-- Start of GIVEN DATA --

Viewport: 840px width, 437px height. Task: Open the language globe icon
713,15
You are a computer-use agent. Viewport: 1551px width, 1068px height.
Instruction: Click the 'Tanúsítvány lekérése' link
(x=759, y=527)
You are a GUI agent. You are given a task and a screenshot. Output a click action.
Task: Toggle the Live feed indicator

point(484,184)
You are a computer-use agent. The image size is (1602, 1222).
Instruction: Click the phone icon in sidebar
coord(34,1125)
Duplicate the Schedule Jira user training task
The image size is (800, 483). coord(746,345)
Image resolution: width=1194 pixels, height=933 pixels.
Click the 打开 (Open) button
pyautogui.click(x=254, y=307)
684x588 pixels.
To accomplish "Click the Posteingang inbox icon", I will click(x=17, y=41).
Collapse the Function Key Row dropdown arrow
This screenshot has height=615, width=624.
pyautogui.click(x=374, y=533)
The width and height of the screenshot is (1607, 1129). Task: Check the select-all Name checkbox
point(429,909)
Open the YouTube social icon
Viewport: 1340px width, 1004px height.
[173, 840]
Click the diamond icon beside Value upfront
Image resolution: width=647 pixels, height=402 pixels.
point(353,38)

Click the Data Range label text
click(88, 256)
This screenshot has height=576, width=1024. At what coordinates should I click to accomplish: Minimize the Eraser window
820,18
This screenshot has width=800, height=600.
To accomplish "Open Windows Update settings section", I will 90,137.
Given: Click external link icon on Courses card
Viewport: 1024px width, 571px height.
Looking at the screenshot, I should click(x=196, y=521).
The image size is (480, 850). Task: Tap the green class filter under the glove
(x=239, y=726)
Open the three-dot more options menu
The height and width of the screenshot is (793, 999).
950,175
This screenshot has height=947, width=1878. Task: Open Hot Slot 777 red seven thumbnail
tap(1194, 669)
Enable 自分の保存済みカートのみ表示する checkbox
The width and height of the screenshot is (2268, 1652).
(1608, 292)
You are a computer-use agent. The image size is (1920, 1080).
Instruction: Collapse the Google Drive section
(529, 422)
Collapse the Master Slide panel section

-- End of GIVEN DATA --

• OBJECTIVE: Copy out all the items above again, with "Collapse" changed to "Expand" wherever it occurs and everything else left the same.

• SOLVED PROBLEM:
Viewport: 840px width, 437px height. Task: Open the language globe icon
713,15
You are a computer-use agent. Viewport: 1551px width, 1068px height.
Instruction: Click the 'Tanúsítvány lekérése' link
(x=759, y=527)
You are a GUI agent. You are given a task and a screenshot. Output a click action.
Task: Toggle the Live feed indicator

point(484,184)
You are a computer-use agent. The image size is (1602, 1222).
Instruction: Click the phone icon in sidebar
coord(34,1125)
Duplicate the Schedule Jira user training task
The image size is (800, 483). coord(746,345)
Image resolution: width=1194 pixels, height=933 pixels.
Click the 打开 (Open) button
pyautogui.click(x=254, y=307)
684x588 pixels.
To accomplish "Click the Posteingang inbox icon", I will click(x=17, y=41).
Expand the Function Key Row dropdown arrow
This screenshot has height=615, width=624.
pyautogui.click(x=374, y=533)
The width and height of the screenshot is (1607, 1129). Task: Check the select-all Name checkbox
point(429,909)
Open the YouTube social icon
Viewport: 1340px width, 1004px height.
[173, 840]
Click the diamond icon beside Value upfront
Image resolution: width=647 pixels, height=402 pixels.
point(353,38)

Click the Data Range label text
click(88, 256)
This screenshot has height=576, width=1024. At what coordinates should I click to accomplish: Minimize the Eraser window
820,18
This screenshot has width=800, height=600.
To accomplish "Open Windows Update settings section", I will 90,137.
Given: Click external link icon on Courses card
Viewport: 1024px width, 571px height.
Looking at the screenshot, I should click(x=196, y=521).
The image size is (480, 850). Task: Tap the green class filter under the glove
(x=239, y=726)
Open the three-dot more options menu
The height and width of the screenshot is (793, 999).
950,175
This screenshot has height=947, width=1878. Task: Open Hot Slot 777 red seven thumbnail
tap(1194, 669)
Enable 自分の保存済みカートのみ表示する checkbox
The width and height of the screenshot is (2268, 1652).
(1608, 292)
You are a computer-use agent. The image size is (1920, 1080).
Instruction: Expand the Google Drive section
(529, 422)
Expand the Master Slide panel section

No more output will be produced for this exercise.